■ Written request ■
In the material below, change every "Find the location of" to "Determine the position of" and reproduce the lines with everything else kept the same.

● ● ● ● ● ● ●

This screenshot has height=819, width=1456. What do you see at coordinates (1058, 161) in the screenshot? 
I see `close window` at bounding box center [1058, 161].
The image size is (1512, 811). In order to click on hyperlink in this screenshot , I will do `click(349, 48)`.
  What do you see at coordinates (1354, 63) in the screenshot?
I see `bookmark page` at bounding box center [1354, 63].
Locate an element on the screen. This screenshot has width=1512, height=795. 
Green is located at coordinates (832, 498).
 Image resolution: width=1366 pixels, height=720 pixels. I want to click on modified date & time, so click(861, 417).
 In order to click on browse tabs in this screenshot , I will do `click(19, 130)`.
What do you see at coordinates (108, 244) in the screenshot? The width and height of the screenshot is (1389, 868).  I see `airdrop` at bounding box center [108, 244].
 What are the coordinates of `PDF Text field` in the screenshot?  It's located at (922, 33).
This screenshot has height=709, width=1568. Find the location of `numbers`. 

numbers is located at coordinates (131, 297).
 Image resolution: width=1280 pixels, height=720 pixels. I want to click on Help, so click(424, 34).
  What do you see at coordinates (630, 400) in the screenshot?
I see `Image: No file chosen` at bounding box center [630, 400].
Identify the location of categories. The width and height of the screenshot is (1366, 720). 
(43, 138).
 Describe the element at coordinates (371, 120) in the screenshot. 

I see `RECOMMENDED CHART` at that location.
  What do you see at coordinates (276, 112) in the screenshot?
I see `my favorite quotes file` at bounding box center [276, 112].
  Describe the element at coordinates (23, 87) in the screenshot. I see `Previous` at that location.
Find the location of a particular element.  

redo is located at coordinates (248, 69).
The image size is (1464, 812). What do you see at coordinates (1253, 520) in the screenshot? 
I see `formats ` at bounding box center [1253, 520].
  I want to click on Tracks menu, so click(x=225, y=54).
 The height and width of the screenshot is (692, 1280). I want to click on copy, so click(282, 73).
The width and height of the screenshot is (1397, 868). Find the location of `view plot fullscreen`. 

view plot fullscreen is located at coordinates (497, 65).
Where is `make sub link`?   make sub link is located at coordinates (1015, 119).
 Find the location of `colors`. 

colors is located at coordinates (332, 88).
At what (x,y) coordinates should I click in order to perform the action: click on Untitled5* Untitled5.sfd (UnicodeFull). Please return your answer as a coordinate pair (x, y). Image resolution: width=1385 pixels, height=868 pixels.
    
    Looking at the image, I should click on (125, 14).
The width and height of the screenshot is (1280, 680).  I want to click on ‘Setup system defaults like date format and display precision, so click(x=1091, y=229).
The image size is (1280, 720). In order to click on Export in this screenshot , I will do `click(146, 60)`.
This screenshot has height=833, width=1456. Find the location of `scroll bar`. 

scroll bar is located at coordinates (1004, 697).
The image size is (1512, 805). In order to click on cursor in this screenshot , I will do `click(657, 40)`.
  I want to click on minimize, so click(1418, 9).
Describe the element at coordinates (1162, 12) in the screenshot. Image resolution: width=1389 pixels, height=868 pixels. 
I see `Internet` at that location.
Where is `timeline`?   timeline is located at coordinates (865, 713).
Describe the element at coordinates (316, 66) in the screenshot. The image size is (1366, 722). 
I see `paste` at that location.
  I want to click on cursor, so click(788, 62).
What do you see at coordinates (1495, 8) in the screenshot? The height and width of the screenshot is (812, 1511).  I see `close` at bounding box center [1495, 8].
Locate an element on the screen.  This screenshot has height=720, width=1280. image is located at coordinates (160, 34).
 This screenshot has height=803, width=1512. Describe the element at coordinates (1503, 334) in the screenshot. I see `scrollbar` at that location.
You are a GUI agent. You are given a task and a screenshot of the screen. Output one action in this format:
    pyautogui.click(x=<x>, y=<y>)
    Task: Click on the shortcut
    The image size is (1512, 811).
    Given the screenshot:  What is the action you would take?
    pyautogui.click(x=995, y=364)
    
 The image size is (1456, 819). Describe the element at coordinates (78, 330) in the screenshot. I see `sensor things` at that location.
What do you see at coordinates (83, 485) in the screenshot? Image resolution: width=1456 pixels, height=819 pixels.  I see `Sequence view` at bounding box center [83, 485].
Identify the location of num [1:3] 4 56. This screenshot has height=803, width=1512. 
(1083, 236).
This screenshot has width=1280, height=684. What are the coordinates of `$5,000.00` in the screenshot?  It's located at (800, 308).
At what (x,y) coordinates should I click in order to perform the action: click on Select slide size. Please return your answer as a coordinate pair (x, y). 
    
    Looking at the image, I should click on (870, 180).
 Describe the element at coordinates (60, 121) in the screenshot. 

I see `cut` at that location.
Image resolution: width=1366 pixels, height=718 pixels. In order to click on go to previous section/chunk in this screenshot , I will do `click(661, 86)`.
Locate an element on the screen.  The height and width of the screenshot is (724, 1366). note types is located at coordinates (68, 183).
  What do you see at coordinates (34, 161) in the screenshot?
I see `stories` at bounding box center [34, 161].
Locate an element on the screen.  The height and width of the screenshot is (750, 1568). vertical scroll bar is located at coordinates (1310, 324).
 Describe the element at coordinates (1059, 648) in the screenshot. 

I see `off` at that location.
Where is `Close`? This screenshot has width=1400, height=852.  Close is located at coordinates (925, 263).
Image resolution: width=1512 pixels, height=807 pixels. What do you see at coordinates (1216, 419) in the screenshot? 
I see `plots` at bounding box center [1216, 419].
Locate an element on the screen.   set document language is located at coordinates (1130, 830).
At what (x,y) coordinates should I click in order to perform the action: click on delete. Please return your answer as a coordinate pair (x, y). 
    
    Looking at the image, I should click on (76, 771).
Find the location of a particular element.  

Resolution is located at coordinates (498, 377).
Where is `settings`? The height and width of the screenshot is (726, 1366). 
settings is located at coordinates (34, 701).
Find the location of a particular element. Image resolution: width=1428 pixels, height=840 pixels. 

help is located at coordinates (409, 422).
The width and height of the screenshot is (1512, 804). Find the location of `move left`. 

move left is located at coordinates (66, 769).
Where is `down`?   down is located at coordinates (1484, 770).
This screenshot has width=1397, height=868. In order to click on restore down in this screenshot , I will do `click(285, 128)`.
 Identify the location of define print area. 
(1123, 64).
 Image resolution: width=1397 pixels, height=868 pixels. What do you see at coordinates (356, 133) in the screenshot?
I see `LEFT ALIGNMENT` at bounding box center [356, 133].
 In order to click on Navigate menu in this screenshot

● ● ● ● ● ● ●

■ Task output ■
This screenshot has height=819, width=1456. What do you see at coordinates (1058, 161) in the screenshot? 
I see `close window` at bounding box center [1058, 161].
The image size is (1512, 811). In order to click on hyperlink in this screenshot , I will do `click(349, 48)`.
  What do you see at coordinates (1354, 63) in the screenshot?
I see `bookmark page` at bounding box center [1354, 63].
Locate an element on the screen. This screenshot has width=1512, height=795. 
Green is located at coordinates (832, 498).
 Image resolution: width=1366 pixels, height=720 pixels. I want to click on modified date & time, so click(861, 417).
 In order to click on browse tabs in this screenshot , I will do `click(19, 130)`.
What do you see at coordinates (108, 244) in the screenshot? The width and height of the screenshot is (1389, 868).  I see `airdrop` at bounding box center [108, 244].
 What are the coordinates of `PDF Text field` in the screenshot?  It's located at (922, 33).
This screenshot has height=709, width=1568. Determine the position of `numbers`. 

numbers is located at coordinates (131, 297).
 Image resolution: width=1280 pixels, height=720 pixels. I want to click on Help, so click(424, 34).
  What do you see at coordinates (630, 400) in the screenshot?
I see `Image: No file chosen` at bounding box center [630, 400].
Identify the location of categories. The width and height of the screenshot is (1366, 720). 
(43, 138).
 Describe the element at coordinates (371, 120) in the screenshot. 

I see `RECOMMENDED CHART` at that location.
  What do you see at coordinates (276, 112) in the screenshot?
I see `my favorite quotes file` at bounding box center [276, 112].
  Describe the element at coordinates (23, 87) in the screenshot. I see `Previous` at that location.
Determine the position of a particular element.  

redo is located at coordinates (248, 69).
The image size is (1464, 812). What do you see at coordinates (1253, 520) in the screenshot? 
I see `formats ` at bounding box center [1253, 520].
  I want to click on Tracks menu, so click(x=225, y=54).
 The height and width of the screenshot is (692, 1280). I want to click on copy, so click(282, 73).
The width and height of the screenshot is (1397, 868). Determine the position of `view plot fullscreen`. 

view plot fullscreen is located at coordinates (497, 65).
Where is `make sub link`?   make sub link is located at coordinates (1015, 119).
 Determine the position of `colors`. 

colors is located at coordinates (332, 88).
At what (x,y) coordinates should I click in order to perform the action: click on Untitled5* Untitled5.sfd (UnicodeFull). Please return your answer as a coordinate pair (x, y). Image resolution: width=1385 pixels, height=868 pixels.
    
    Looking at the image, I should click on (125, 14).
The width and height of the screenshot is (1280, 680).  I want to click on ‘Setup system defaults like date format and display precision, so click(x=1091, y=229).
The image size is (1280, 720). In order to click on Export in this screenshot , I will do `click(146, 60)`.
This screenshot has height=833, width=1456. Determine the position of `scroll bar`. 

scroll bar is located at coordinates (1004, 697).
The image size is (1512, 805). In order to click on cursor in this screenshot , I will do `click(657, 40)`.
  I want to click on minimize, so click(1418, 9).
Describe the element at coordinates (1162, 12) in the screenshot. Image resolution: width=1389 pixels, height=868 pixels. 
I see `Internet` at that location.
Where is `timeline`?   timeline is located at coordinates (865, 713).
Describe the element at coordinates (316, 66) in the screenshot. The image size is (1366, 722). 
I see `paste` at that location.
  I want to click on cursor, so click(788, 62).
What do you see at coordinates (1495, 8) in the screenshot? The height and width of the screenshot is (812, 1511).  I see `close` at bounding box center [1495, 8].
Locate an element on the screen.  This screenshot has height=720, width=1280. image is located at coordinates (160, 34).
 This screenshot has height=803, width=1512. Describe the element at coordinates (1503, 334) in the screenshot. I see `scrollbar` at that location.
You are a GUI agent. You are given a task and a screenshot of the screen. Output one action in this format:
    pyautogui.click(x=<x>, y=<y>)
    Task: Click on the shortcut
    The image size is (1512, 811).
    Given the screenshot:  What is the action you would take?
    pyautogui.click(x=995, y=364)
    
 The image size is (1456, 819). Describe the element at coordinates (78, 330) in the screenshot. I see `sensor things` at that location.
What do you see at coordinates (83, 485) in the screenshot? Image resolution: width=1456 pixels, height=819 pixels.  I see `Sequence view` at bounding box center [83, 485].
Identify the location of num [1:3] 4 56. This screenshot has height=803, width=1512. 
(1083, 236).
This screenshot has width=1280, height=684. What are the coordinates of `$5,000.00` in the screenshot?  It's located at (800, 308).
At what (x,y) coordinates should I click in order to perform the action: click on Select slide size. Please return your answer as a coordinate pair (x, y). 
    
    Looking at the image, I should click on (870, 180).
 Describe the element at coordinates (60, 121) in the screenshot. 

I see `cut` at that location.
Image resolution: width=1366 pixels, height=718 pixels. In order to click on go to previous section/chunk in this screenshot , I will do `click(661, 86)`.
Locate an element on the screen.  The height and width of the screenshot is (724, 1366). note types is located at coordinates (68, 183).
  What do you see at coordinates (34, 161) in the screenshot?
I see `stories` at bounding box center [34, 161].
Locate an element on the screen.  The height and width of the screenshot is (750, 1568). vertical scroll bar is located at coordinates (1310, 324).
 Describe the element at coordinates (1059, 648) in the screenshot. 

I see `off` at that location.
Where is `Close`? This screenshot has width=1400, height=852.  Close is located at coordinates (925, 263).
Image resolution: width=1512 pixels, height=807 pixels. What do you see at coordinates (1216, 419) in the screenshot? 
I see `plots` at bounding box center [1216, 419].
Locate an element on the screen.   set document language is located at coordinates (1130, 830).
At what (x,y) coordinates should I click in order to perform the action: click on delete. Please return your answer as a coordinate pair (x, y). 
    
    Looking at the image, I should click on (76, 771).
Determine the position of a particular element.  

Resolution is located at coordinates (498, 377).
Where is `settings`? The height and width of the screenshot is (726, 1366). 
settings is located at coordinates (34, 701).
Determine the position of a particular element. Image resolution: width=1428 pixels, height=840 pixels. 

help is located at coordinates (409, 422).
The width and height of the screenshot is (1512, 804). Determine the position of `move left`. 

move left is located at coordinates (66, 769).
Where is `down`?   down is located at coordinates (1484, 770).
This screenshot has width=1397, height=868. In order to click on restore down in this screenshot , I will do `click(285, 128)`.
 Identify the location of define print area. 
(1123, 64).
 Image resolution: width=1397 pixels, height=868 pixels. What do you see at coordinates (356, 133) in the screenshot?
I see `LEFT ALIGNMENT` at bounding box center [356, 133].
 In order to click on Navigate menu in this screenshot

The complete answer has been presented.